Klebber arranged for us to open in Joliet, Illinois, a preliminary excursion of the customary sort, to find out what effect an audience not necessarily fatal might have upon our comedy; and the company left New York three days before this trial. At the last minute I was prevented from leaving with them, though Norman could not understand how I was able to let even a celebrated eye specialist interfere. My young friend was radiant with his present happiness and his expectation of more. He had bought violet boutonnières for us both — for the train, he said — and he was sure Francine would be broken-hearted by my absence from the great excursion. In fact, he was so solicitous that he dashed off and brought her to the hotel to say good-by on their way to the train.

“Don’t let that awful man make you sit in a dark room for a month,” she said. “I can’t bear to think of it for you — especially at such a time.”

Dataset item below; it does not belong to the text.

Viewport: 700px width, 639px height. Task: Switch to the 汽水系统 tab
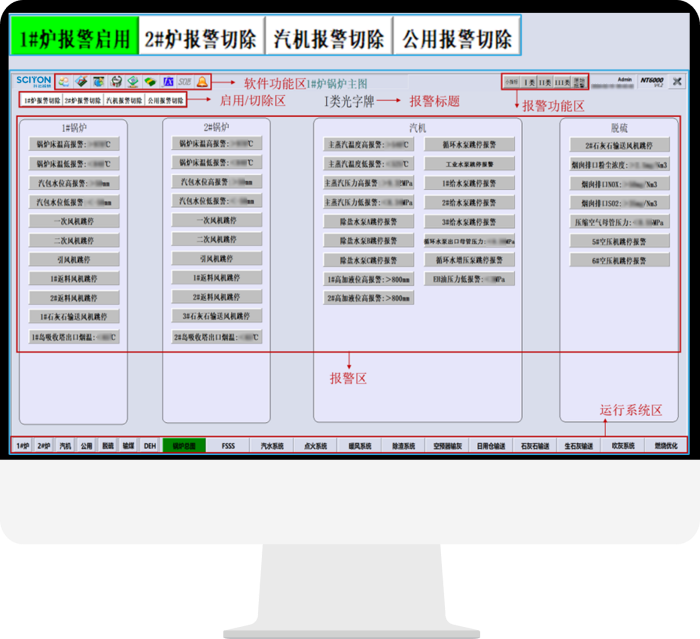click(x=272, y=446)
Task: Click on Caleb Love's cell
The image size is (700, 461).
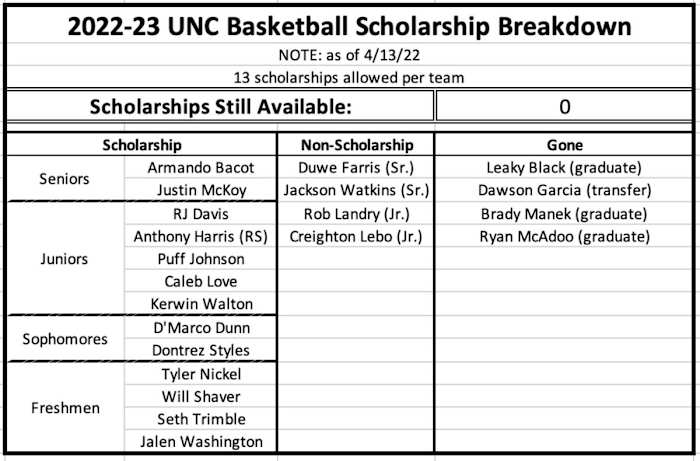Action: 200,282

Her kind eyes became instantly more beautiful with moisture, and to my awkwardest astonishment she even kissed me. Then she turned and went out sorrowfully; but just beyond the door her steps were heard to quicken. She romped down the corridor with Norman, and I could hear them laughing happily together as they waited for the elevator.

My oculist proved not so formidable as he had thought he might need to be. At the last moment he let me go out to the premiere of Young Mrs. Tomlinson upon the condition that I return to him in New York at once, and I arrived at the hotel in Joliet just three hours before the rising of the first curtain upon Young Mrs. Tomlinson. Cyprian Klebber, so intolerant as to appear inflamed, met me as I turned away from the clerk’s desk after registering.

“He’s gone back to Oshkosh,” Old Zip informed me harshly. “You’ve certainly played the devil with this show.”

“How could I? I’ve just this minute got here.”

“He’s gone back to Oshkosh, I tell you!” Klebber appeared to think that this explained everything.

“I’m not a mind reader, Cyprian,” I said, falling back upon this old stencil of repartee. “Be more enlightening, if you can.”

“I can, all right!” he assured me with undiminished ferocity. “If he was going back to Oshkosh, why in the name of common sense didn’t he go when he’d ought of? Not him! He had to wait till it would ruin the show. I told you exactly how it was to be, didn’t I?”

“You always do,” I replied, and at least it was true that Old Zip, after any catastrophe, has never in his life failed to ask that question. “I incline to gather that Norman Archer has gone back to Virginia.”

At this he almost screeched at me, “He’s gone back to Oshkosh! How many times do I have to tell you?”

“Why did he leave, Cyprian?”

“He got a telegram his little boy was sick with scarlet fever and left on the noon train. We’re not going to give any show tonight — nor no time at all. Everything’s over!”

“Aren’t you flattering Norman?” I asked. “It’s a surprise to me that you regard the presence of any playwright whatever as of such importance. I thought you didn’t want him about at all.”

“Me!” he exclaimed. “Want him? I’d give five thousand dollars this minute if he’d never left Oshkosh. She’s about got the roof off of this hotel right now.”

“Francine? What’s the matter with her?” He laughed with a wearied bitterness.

“Oh, nothing — except she isn’t going to play tonight or any other night. She’s through with the stage permanently.”

“Why is she?”

“Because he’s gone back to Oshkosh.”

“What?”

He waved his arm impatiently toward the elevator.

“Go on up and talk to her. Number 24, on the next floor. You can’t do anything; but she says she wants to see you, so go on up and go crazy.”

The sympathetic Miss Yeats opened the door numbered twenty-four and admitted me to the outer room of our star’s apartment. Francine was not visible, but became audible instantly when she heard me inquiring for her.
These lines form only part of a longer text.